- Episode no.: Season 4 Episode 16
- Directed by: Michael E. Satrazemis
- Written by: Andrew Chambliss; Ian Goldberg;
- Original air date: September 30, 2018
- Running time: 44 minutes

Guest appearances
- Tonya Pinkins as Martha; Aaron Stanford as Jim Brauer; Daryl Mitchell as Wendell Rabinowitz; Mo Collins as Sarah Rabinowitz; Alexa Nisenson as Charlie;

Episode chronology
| ← Previous "I Lose People..." | Next → "Here to Help" |
- Fear the Walking Dead (season 4)

= ... I Lose Myself =

"... I Lose Myself" is the sixteenth and final episode of the fourth season of the post-apocalyptic horror television series Fear the Walking Dead, which aired on AMC on September 30, 2018 in the United States. The episode was written by Andrew Chambliss and Ian Goldberg, and directed by Michael E. Satrazemis.

== Plot ==
Althea manages to escape from the hospital but is knocked out by Martha and a zombified Jim. Martha uses her to deliver a video message to the group in which she vows to make Morgan strong. While the rest of the group retreats back to the truck stop before heading to Alexandria, Morgan sets out to look for Martha and help her overcome her issues with helping people. He finds her at her husband's grave along with the Infected Jim who Morgan sadly puts down. Morgan plans to bring Martha with him to the truck stop, but she causes him to crash his car after he receives a distress call from the others, who have been poisoned with antifreeze in the water bottles. After nearly reverting to his old self and killing her, Morgan sets out on foot to get within reach of the truck stop to let the others know by what they have been poisoned. With Martha dying of blood loss and a raging infection from her prior untreated gunshot wound, Morgan handcuffs her to a car door so that she can't harm anyone when she turns.
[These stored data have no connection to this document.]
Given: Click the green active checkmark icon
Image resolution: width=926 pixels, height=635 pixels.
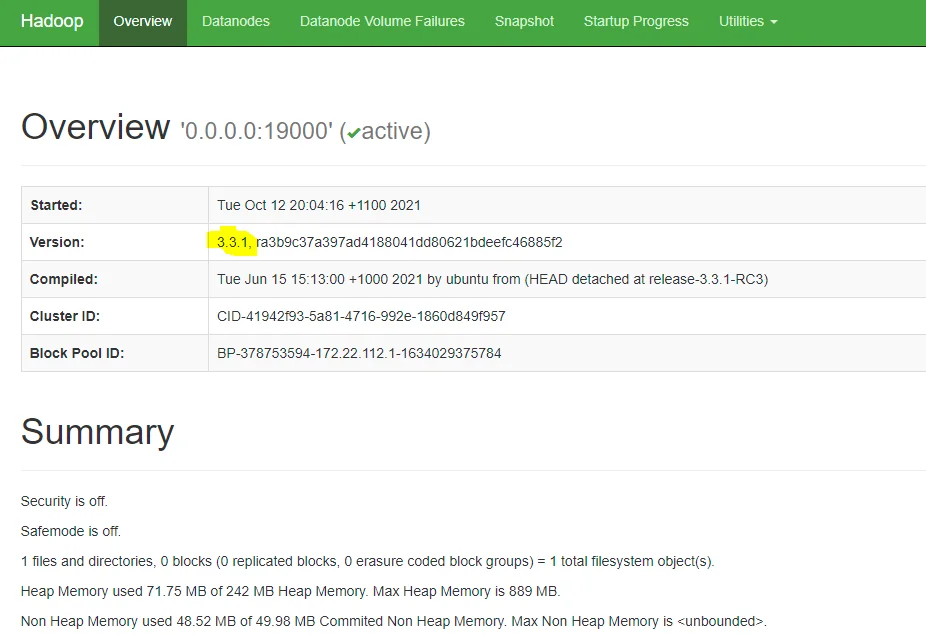Looking at the screenshot, I should click(x=354, y=133).
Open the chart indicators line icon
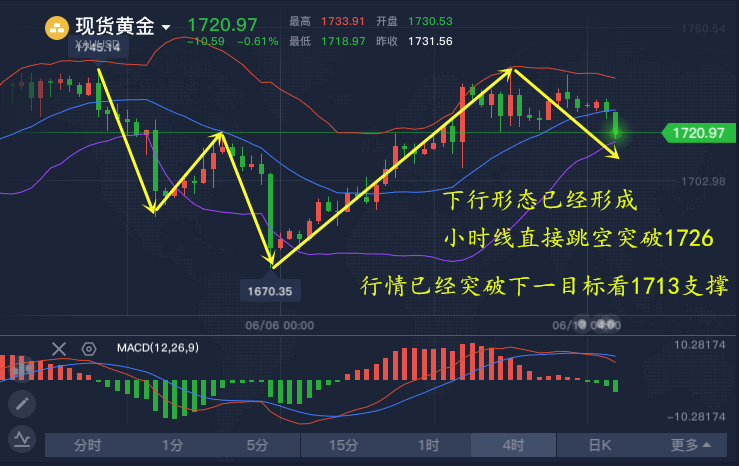 (21, 438)
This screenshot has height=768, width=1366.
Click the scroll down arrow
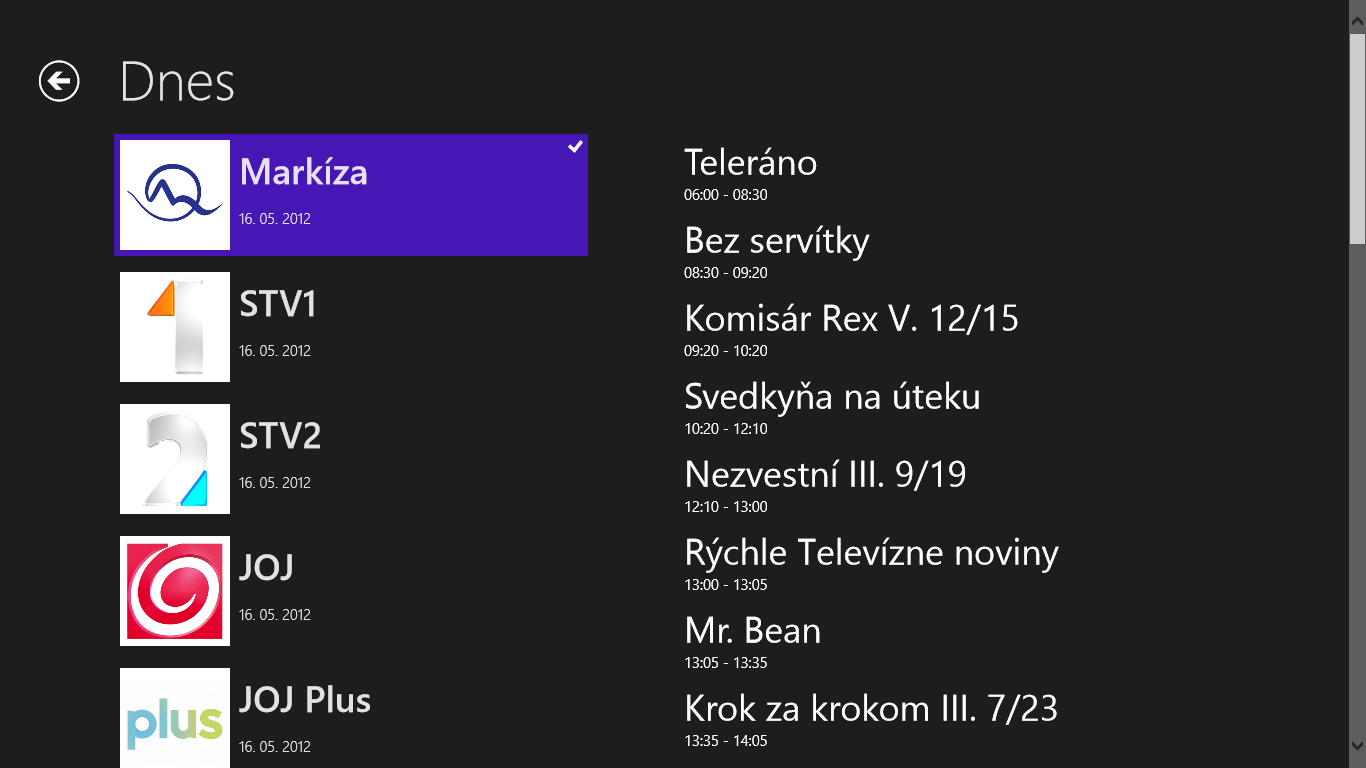[1357, 745]
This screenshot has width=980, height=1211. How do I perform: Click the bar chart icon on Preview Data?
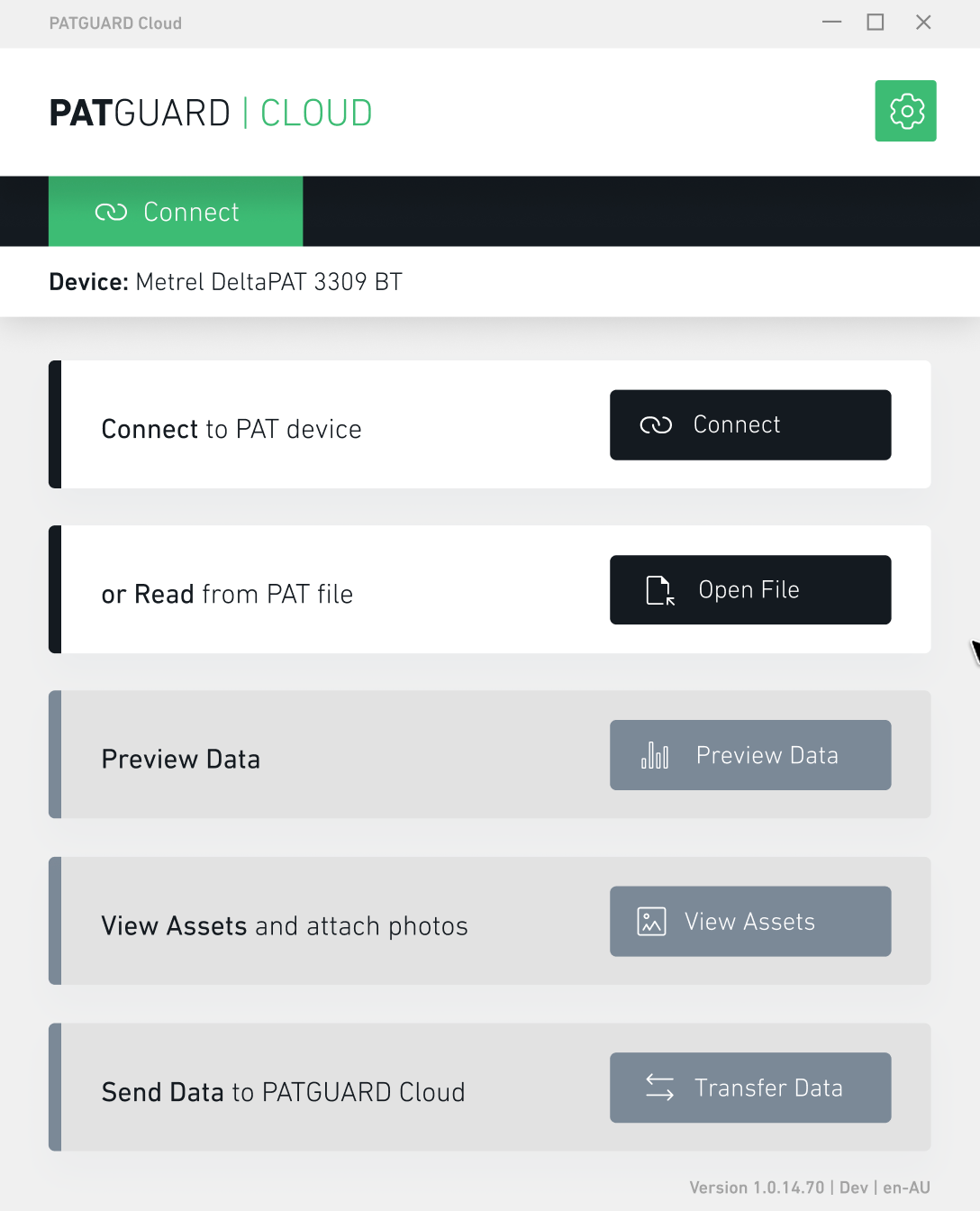[655, 755]
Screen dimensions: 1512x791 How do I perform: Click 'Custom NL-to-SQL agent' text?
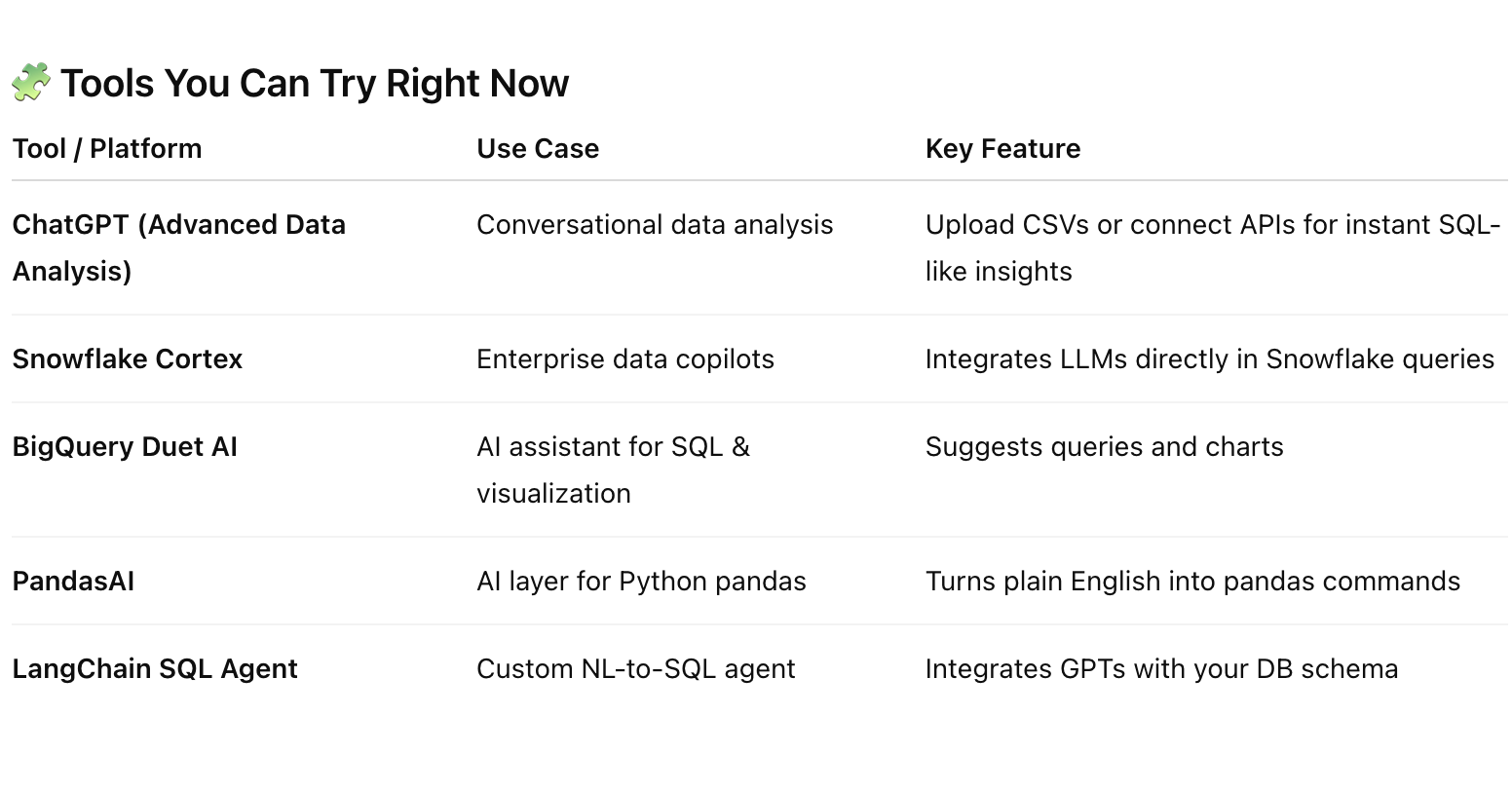[635, 669]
While their truckload of ethanol, the antidote, goes to waste due to bullet holes, Morgan arrives in time with a supply of Jim's beer to save everyone. He then returns to Martha and finds she has turned, so he puts her down. The group decides not to go to Alexandria and instead continue the Polar Bear's work. Operating out of a denim factory, they set out to create a network to help lost people and to turn the factory into something, mimicking Madison's plans for the stadium.

== Reception ==
The episode received mixed reviews. Den of Geek rated "... I Lose Myself" 1.5 out of 5 stars. Dino-Ray Ramos of Deadline Hollywood called the episode "a hopeful end to a rough season". Similarly, Forbes Erik Kain said the episode was "a lackluster ending to a bad season". Matt Fowler of IGN gave the episode a rating of 6.4 out of 10. On Rotten Tomatoes, "... I Lose Myself" garnered a 67% rating with an average score of 4.7/10 based on 9 reviews.

=== Ratings ===
The episode was seen by 2.13 million viewers in the United States on its original air date, above the previous episodes ratings of 2.03 million viewers.